Kredithebel und Steuervorteile auf der einen, Einfachheit, Liquidität und breite Streuung auf der anderen Seite — beides hat seine Berechtigung.

Kaum eine Anlagefrage wird so emotional diskutiert wie „Betongold gegen Wertpapierdepot". In Wahrheit messen die beiden völlig unterschiedliche Dinge. Wer ehrlich vergleicht, stellt schnell fest: Es geht nicht um besser oder schlechter, sondern darum, welche Eigenschaften zur eigenen Lebenssituation passen — und ob sich beide nicht sogar ergänzen.

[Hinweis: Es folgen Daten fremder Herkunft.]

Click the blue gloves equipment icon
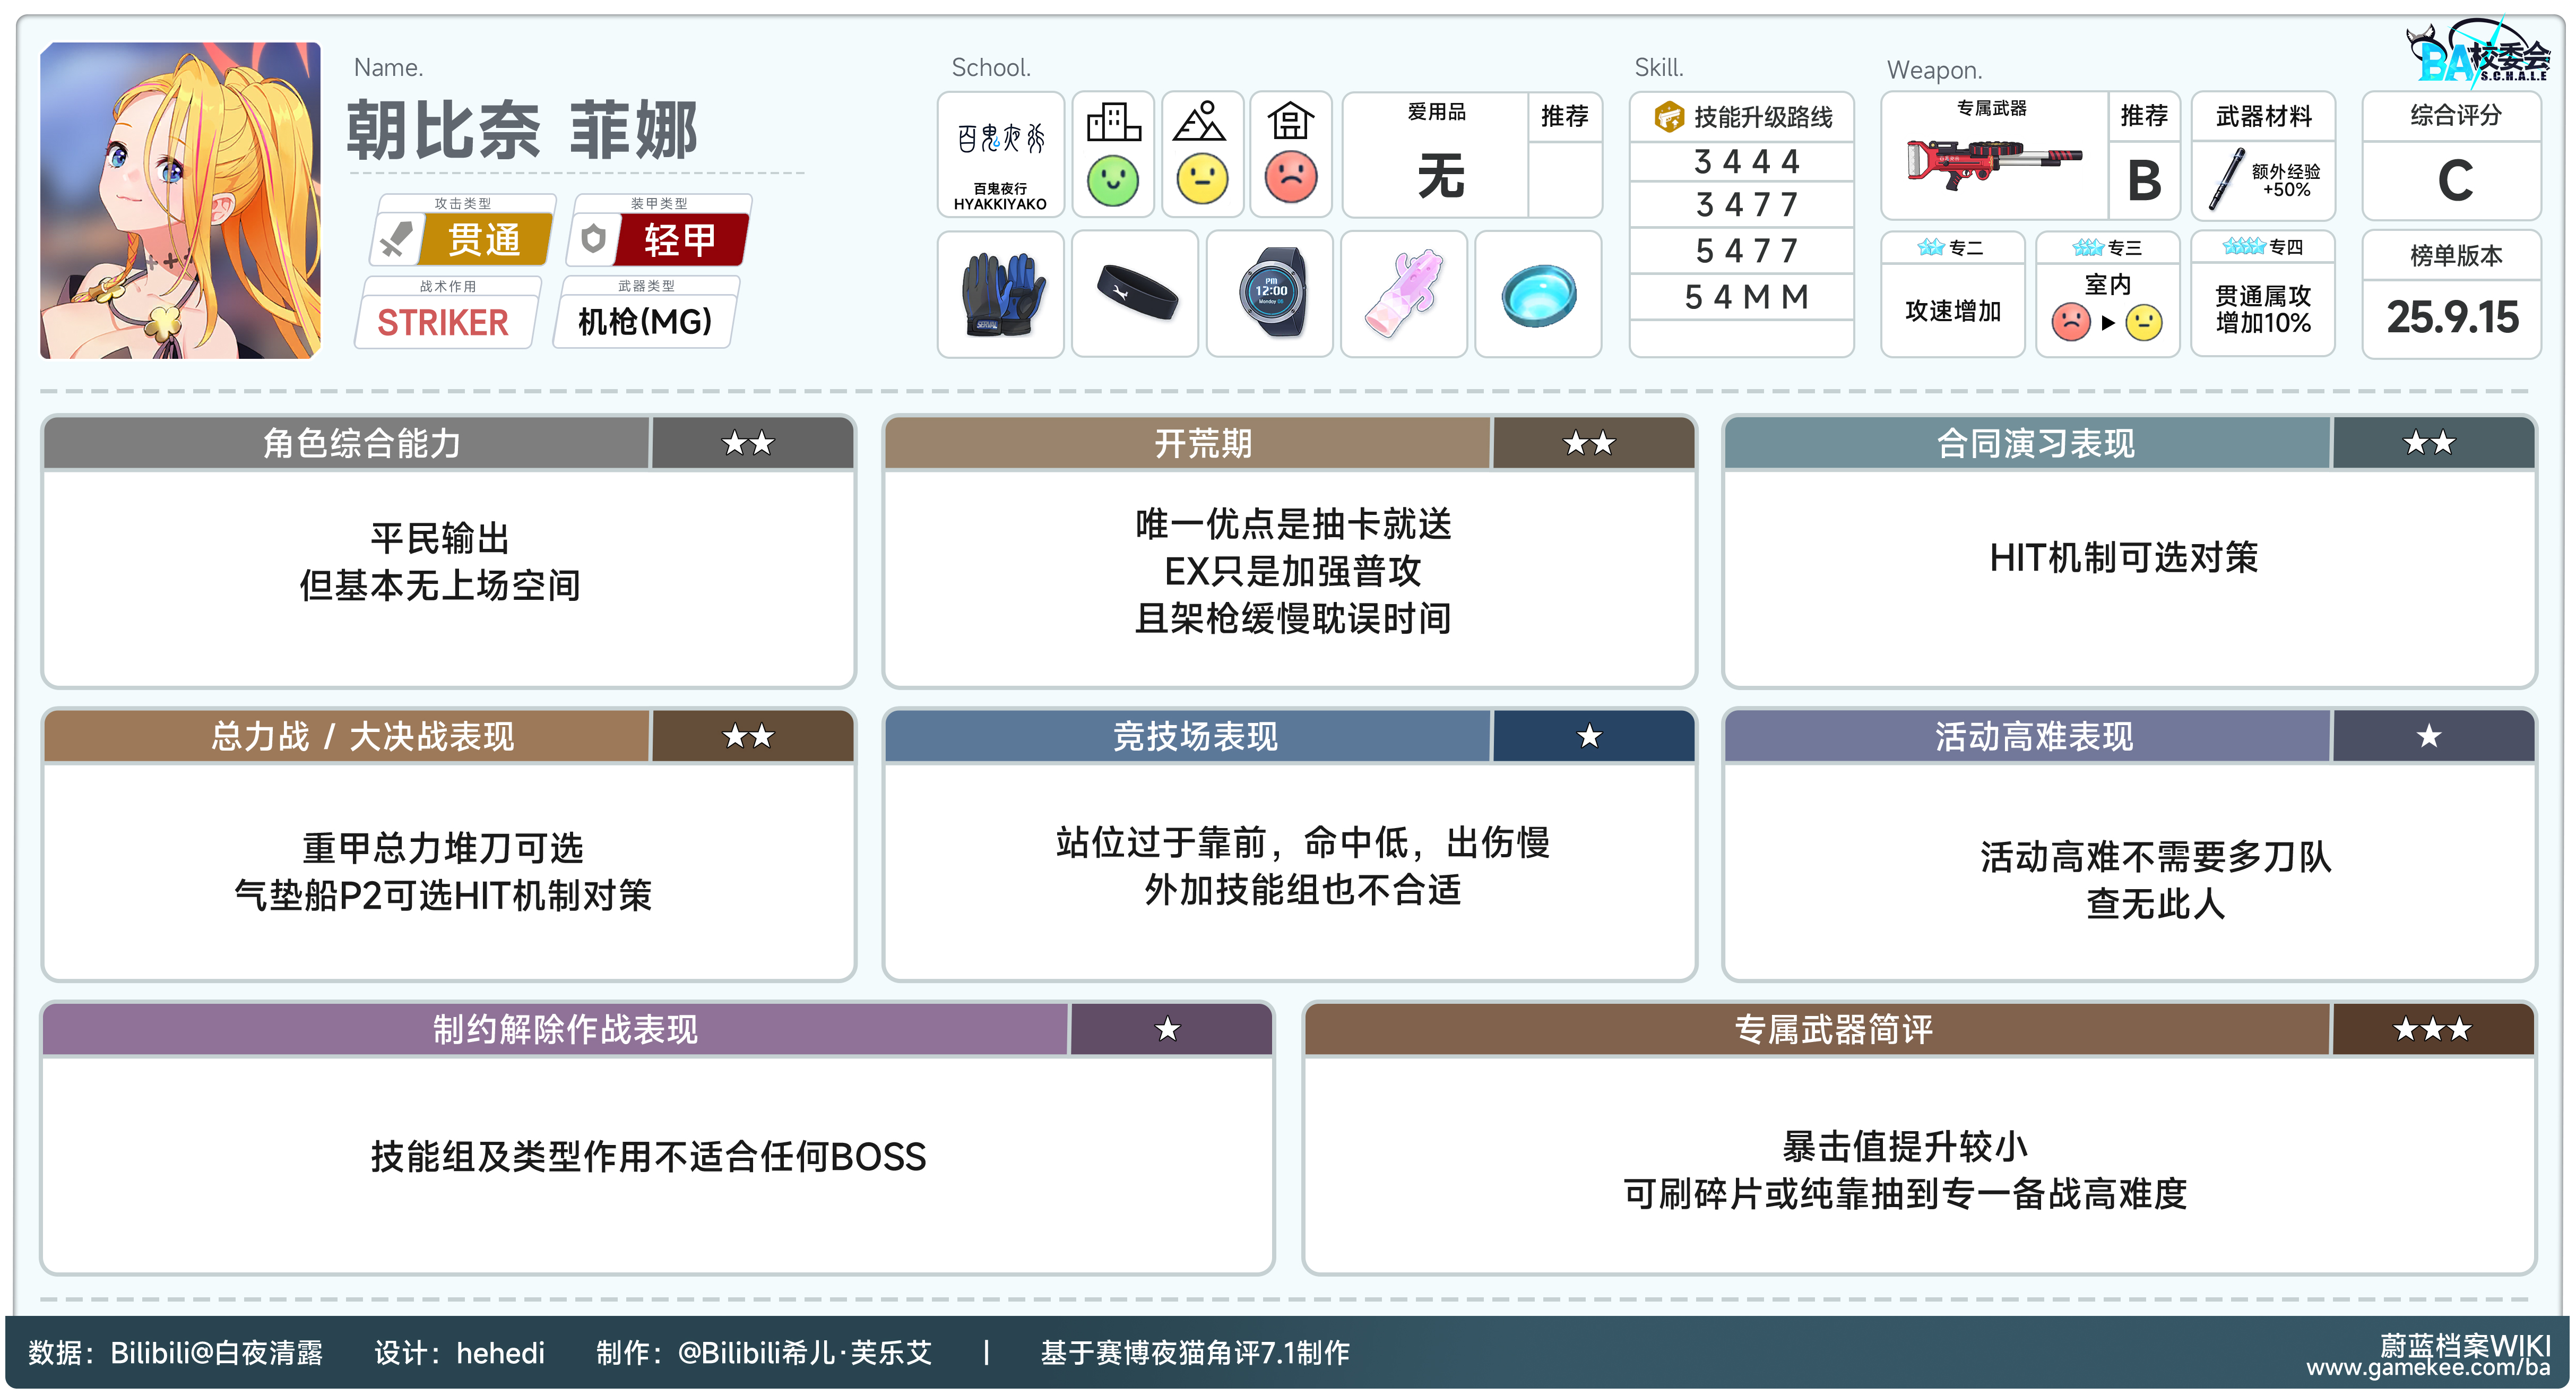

Eine vermietete Immobilie und ein breit gestreutes Wertpapierdepot sind zwei sehr verschiedene Werkzeuge. Die Immobilie arbeitet mit Fremdkapital und steuerlichen Hebeln, bindet aber Zeit und große Summen an einem einzigen Standort. Der ETF ist günstig, jederzeit handelbar und weltweit gestreut, lässt sich aber kaum über einen Kredit finanzieren. Ein fairer Vergleich beginnt damit, diese Unterschiede nüchtern nebeneinanderzulegen.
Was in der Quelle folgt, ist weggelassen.